Pero Jesús nos revela algo absolutamente nuevo: Dios no es soledad; Dios es comunión. Nos muestra a Dios como una vida de amor entre el Padre y el Hijo en el Espíritu. Y esto no lo habríamos podido descubrir solos. Nadie habría imaginado que el misterio último de Dios fuera una comunión de amor. Ha sido Jesús quien nos lo ha revelado. Él ha abierto ante nosotros la intimidad de Dios, no como quien ofrece una información curiosa, sino como quien nos muestra el lugar para el que hemos sido creados.

Porque aquí está lo decisivo: Jesús no nos revela que Dios es comunión solo para que sepamos algo más sobre Él. Nos lo revela porque esa comunión nos interesa directamente. Estamos llamados a entrar en la vida misma de Dios.

Fuimos pensados desde siempre

para vivir en Dios.

Según el designio del Padre, desde toda la eternidad, nuestra vida tiene un destino: participar en la comunión de amor que une al Padre y al Hijo en el Espíritu. No hemos sido creados para una existencia pequeña, encerrada en sí misma, limitada a sobrevivir, trabajar, disfrutar un poco y desaparecer.

Nuestra vida tiene una profundidad mucho mayor. Hemos sido creados para la alegría infinita de Dios. Esta es la vocación última del ser humano: ser introducido en esa corriente de amor que no empieza en nosotros, que no depende de nuestros méritos, que brota del corazón mismo de Dios.

Este destino de gozo sin medida aparece expresado con una belleza conmovedora en el himno que abre la carta a los Efesios. Allí se bendice a Dios, Padre de nuestro Señor Jesucristo, porque nos eligió antes de la creación del mundo y nos predestinó a ser hijos adoptivos suyos (cfr. Ef 1, 3-5).

Detengámonos un momento en esto: antes de que existiera el mundo, ya existía para nosotros un pensamiento de amor. Antes de nuestras fragilidades, antes de nuestras caídas, antes de nuestros pecados, antes incluso de que hubiera cielo y tierra, el Padre ya había querido introducirnos en su vida.

Por eso la venida del Hijo no fue una solución improvisada. No fue como si Dios hubiera dicho, después del pecado: “Esto se ha torcido; veamos cómo lo arreglamos”. No. El proyecto de Dios no nace del fracaso humano, sino de su amor eterno.

Antes de la creación del cielo y de la tierra, el designio del Padre ya estaba marcado: crear a la humanidad para introducirla en la alegría del amor que une al Padre y al Hijo en el Espíritu. Ese es el horizonte último de nuestra existencia.

Nuestra vida solo se entiende

desde el amor al que está llamada.

Si este es nuestro destino, entonces nuestra vida tiene sentido. No somos una casualidad perdida en el universo. No somos una historia breve que aparece, lucha un poco, sufre, ríe de vez en cuando y luego se apaga. Somos criaturas llamadas a participar en la comunión misma de Dios.
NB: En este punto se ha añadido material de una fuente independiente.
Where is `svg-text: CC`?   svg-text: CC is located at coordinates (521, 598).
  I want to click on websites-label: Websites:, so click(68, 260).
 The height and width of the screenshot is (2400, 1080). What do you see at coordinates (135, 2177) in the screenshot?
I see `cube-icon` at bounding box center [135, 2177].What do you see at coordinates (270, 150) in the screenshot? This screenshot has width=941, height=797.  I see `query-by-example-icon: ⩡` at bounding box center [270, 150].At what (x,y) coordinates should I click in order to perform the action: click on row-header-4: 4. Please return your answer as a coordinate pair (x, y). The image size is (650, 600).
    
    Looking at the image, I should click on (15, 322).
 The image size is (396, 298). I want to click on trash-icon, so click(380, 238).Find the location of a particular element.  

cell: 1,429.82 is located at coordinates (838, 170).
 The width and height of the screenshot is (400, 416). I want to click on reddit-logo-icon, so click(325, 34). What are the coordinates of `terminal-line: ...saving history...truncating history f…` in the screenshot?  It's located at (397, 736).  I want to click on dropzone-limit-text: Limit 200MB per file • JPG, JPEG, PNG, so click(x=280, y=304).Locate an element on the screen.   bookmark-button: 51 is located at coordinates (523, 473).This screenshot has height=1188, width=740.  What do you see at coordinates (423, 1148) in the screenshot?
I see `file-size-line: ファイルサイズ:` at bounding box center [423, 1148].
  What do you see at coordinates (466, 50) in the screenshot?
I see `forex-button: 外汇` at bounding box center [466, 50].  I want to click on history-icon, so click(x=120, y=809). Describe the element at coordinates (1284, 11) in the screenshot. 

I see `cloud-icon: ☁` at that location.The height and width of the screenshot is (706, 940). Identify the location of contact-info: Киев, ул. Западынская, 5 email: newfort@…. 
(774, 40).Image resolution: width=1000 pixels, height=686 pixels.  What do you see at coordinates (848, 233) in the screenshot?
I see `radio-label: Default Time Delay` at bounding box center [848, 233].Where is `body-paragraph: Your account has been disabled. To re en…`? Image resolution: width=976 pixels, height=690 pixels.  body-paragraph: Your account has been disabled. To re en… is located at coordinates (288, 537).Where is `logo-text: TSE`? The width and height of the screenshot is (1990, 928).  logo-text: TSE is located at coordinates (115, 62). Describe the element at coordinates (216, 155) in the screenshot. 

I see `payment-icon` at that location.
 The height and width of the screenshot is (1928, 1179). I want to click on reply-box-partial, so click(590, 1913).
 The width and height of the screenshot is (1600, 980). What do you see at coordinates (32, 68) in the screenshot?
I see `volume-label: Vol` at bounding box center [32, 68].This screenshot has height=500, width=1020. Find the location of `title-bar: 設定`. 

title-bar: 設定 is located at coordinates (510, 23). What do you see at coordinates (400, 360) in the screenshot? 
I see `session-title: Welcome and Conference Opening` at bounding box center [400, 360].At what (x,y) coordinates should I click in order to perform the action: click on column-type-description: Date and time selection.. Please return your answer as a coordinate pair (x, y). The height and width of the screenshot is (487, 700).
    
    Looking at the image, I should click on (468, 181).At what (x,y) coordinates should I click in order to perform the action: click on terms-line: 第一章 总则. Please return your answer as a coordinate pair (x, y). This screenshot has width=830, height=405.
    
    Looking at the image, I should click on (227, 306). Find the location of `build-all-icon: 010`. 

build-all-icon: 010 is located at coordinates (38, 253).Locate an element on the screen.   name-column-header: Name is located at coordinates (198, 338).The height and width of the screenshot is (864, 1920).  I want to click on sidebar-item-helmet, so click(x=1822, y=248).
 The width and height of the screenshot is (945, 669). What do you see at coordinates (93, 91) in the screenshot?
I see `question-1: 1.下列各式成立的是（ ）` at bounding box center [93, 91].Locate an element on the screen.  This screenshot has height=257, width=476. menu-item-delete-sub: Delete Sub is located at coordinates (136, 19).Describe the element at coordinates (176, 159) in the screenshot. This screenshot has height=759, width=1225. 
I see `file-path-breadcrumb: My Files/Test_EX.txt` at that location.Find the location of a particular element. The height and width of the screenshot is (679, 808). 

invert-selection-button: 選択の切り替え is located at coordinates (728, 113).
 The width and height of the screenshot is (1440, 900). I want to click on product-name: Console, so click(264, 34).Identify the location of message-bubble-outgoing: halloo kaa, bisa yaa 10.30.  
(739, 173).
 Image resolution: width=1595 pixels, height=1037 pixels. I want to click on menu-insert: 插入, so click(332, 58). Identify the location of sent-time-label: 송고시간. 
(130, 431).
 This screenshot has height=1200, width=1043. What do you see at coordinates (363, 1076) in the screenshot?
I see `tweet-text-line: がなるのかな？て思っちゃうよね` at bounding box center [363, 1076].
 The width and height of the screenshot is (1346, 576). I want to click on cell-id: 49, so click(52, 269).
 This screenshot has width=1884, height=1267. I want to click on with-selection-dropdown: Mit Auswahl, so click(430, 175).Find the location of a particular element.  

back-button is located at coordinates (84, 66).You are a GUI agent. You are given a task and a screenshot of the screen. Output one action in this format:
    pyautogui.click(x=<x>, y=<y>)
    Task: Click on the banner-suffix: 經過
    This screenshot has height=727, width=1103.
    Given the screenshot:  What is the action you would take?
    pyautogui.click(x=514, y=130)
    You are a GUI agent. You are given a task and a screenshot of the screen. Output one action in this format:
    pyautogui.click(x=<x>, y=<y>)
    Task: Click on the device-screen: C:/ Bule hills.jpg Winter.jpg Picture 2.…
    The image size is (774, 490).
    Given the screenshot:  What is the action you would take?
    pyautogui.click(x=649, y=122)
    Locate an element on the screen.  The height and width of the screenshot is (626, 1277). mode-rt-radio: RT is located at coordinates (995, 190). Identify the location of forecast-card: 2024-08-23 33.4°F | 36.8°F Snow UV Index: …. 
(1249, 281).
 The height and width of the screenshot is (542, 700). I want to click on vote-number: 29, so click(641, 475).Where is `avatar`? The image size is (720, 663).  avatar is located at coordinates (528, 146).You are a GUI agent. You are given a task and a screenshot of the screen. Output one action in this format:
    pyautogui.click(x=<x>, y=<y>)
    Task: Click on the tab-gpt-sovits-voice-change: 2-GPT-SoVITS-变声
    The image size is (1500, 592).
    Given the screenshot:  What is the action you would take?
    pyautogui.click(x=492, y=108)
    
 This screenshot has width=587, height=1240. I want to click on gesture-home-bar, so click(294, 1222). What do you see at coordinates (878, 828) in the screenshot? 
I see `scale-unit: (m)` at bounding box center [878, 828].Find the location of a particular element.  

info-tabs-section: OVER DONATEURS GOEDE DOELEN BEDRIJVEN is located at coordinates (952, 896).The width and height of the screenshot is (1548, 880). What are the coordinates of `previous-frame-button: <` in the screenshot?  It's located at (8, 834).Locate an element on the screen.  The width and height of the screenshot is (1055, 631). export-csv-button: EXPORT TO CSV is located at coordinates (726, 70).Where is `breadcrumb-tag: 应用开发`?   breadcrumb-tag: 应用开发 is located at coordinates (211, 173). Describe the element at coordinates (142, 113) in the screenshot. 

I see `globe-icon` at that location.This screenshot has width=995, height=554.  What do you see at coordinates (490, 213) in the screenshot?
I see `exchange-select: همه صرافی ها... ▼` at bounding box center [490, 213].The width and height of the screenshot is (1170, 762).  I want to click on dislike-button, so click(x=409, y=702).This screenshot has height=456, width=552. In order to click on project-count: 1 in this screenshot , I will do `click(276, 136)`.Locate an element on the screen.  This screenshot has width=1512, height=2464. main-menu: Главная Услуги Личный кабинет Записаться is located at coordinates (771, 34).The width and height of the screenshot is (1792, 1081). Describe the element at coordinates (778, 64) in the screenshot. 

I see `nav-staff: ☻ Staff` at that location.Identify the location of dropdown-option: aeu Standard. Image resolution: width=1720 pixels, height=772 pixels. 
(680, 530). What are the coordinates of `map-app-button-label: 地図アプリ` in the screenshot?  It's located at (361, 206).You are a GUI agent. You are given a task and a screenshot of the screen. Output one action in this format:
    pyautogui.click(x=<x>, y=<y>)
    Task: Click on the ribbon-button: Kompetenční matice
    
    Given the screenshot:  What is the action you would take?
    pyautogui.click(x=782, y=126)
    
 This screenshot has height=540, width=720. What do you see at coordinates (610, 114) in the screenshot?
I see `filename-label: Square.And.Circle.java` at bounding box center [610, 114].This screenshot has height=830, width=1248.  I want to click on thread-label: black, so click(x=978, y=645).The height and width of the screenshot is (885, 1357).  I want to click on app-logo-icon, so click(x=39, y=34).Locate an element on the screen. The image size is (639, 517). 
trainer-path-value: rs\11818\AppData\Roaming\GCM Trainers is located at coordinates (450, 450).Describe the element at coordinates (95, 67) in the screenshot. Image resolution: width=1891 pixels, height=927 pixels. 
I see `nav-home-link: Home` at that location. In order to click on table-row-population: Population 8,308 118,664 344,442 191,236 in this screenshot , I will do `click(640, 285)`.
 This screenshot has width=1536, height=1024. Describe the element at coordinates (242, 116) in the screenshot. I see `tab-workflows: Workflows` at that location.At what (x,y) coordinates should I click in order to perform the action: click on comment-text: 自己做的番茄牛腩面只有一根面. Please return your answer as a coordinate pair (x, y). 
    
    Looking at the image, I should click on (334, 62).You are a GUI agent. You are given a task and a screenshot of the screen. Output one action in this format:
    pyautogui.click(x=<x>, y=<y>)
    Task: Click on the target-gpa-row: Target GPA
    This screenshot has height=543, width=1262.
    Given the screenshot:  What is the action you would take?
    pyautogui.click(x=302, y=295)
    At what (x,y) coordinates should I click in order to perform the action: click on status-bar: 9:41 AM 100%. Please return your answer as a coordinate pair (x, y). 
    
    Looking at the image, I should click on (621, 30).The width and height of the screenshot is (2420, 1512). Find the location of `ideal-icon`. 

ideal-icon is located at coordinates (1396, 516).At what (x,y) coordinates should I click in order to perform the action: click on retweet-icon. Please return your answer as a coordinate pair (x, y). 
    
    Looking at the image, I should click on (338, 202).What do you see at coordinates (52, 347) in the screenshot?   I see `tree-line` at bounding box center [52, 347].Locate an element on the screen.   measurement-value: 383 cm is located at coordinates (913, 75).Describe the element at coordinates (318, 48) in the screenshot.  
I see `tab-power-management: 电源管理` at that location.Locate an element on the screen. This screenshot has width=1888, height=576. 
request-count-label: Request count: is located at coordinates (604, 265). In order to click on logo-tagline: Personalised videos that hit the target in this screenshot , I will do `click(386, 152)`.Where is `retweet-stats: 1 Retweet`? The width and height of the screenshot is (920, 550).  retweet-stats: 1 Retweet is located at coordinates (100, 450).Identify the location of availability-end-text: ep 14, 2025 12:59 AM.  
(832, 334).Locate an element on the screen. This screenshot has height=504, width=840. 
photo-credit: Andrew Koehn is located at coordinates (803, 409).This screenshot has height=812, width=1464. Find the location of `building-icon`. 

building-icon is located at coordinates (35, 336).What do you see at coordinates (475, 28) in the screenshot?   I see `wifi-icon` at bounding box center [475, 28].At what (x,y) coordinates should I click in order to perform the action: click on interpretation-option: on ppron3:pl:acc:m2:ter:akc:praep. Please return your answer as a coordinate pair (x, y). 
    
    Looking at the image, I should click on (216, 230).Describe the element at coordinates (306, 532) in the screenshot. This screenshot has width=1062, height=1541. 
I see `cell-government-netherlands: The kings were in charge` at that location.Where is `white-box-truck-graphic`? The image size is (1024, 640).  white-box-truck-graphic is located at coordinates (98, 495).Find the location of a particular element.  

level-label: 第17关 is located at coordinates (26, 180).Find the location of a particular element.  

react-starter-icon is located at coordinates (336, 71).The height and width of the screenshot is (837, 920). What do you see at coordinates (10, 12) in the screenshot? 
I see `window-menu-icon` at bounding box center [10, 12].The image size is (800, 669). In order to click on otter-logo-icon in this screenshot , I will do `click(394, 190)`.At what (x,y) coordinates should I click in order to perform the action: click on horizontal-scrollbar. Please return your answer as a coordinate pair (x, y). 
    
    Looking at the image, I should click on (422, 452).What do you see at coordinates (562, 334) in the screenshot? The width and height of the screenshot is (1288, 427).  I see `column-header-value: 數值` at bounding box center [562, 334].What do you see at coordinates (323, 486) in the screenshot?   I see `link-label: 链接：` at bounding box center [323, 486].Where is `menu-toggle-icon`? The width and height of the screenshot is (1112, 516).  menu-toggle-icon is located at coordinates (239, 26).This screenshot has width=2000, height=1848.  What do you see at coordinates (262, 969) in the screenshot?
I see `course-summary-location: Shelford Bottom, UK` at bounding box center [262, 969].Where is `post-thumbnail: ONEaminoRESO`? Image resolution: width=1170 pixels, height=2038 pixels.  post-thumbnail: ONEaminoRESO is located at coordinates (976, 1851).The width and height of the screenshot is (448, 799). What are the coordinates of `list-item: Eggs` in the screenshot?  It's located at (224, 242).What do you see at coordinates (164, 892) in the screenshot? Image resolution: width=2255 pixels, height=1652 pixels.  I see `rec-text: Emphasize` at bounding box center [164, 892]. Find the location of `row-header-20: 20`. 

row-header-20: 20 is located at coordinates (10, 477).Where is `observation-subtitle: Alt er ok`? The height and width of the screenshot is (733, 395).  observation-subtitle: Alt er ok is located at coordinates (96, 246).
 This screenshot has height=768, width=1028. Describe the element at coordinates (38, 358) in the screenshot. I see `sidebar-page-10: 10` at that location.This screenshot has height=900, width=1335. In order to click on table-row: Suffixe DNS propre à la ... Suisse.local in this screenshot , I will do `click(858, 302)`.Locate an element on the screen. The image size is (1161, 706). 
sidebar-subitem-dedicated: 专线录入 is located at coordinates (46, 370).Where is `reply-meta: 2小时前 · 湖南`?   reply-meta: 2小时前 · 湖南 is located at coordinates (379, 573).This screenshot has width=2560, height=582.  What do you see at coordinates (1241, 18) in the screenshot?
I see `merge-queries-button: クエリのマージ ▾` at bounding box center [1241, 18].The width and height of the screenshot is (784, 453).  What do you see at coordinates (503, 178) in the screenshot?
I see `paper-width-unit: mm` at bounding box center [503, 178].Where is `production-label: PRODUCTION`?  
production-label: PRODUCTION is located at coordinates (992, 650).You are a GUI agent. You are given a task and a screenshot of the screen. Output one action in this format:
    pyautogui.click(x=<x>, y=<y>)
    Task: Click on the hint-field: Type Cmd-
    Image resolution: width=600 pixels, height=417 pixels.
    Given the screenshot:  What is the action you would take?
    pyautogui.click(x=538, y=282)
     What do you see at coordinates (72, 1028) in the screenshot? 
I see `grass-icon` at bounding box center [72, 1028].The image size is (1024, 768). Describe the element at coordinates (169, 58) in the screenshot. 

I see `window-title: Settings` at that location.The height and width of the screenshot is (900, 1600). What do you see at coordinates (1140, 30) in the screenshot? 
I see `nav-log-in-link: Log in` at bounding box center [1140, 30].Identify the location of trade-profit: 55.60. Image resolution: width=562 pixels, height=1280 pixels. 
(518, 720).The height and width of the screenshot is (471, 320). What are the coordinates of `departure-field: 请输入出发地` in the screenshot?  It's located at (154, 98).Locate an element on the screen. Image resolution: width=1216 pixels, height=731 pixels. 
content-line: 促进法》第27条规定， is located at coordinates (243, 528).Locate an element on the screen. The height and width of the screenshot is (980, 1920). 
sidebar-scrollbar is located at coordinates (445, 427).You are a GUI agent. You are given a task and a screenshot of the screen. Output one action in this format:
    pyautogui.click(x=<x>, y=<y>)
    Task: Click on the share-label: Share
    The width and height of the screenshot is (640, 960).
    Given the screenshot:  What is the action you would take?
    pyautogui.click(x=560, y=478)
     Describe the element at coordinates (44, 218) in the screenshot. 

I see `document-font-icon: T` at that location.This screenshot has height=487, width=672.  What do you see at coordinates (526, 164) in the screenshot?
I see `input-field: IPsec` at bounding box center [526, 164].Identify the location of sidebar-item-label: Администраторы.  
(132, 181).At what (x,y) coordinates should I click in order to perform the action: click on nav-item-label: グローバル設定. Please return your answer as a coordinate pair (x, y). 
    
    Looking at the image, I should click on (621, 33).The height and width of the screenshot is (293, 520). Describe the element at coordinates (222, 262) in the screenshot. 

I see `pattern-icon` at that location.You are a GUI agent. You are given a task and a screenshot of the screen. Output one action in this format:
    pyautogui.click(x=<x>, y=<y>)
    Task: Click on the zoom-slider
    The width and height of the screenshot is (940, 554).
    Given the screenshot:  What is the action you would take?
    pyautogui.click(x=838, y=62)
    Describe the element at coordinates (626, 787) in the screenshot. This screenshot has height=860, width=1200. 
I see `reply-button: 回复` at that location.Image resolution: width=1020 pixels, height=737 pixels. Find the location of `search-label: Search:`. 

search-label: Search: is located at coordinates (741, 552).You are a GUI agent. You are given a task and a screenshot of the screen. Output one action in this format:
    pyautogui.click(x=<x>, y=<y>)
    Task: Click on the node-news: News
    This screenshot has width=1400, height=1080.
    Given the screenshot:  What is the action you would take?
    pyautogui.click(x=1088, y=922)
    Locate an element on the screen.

Y solo si este es nuestro destino último, la vida merece ser vivida. Porque entonces incluso nuestras preguntas, nuestras heridas, nuestras búsquedas y nuestros cansancios no quedan encerrados en el absurdo. Todo queda orientado hacia una plenitud que no fabricamos nosotros, sino que Dios nos prepara desde siempre.

El final de nuestra vida no es la nada: es la comunión. Y esa comunión tiene un nombre: la vida del Padre, del Hijo y del Espíritu, compartida con nosotros como destino de alegría infinita.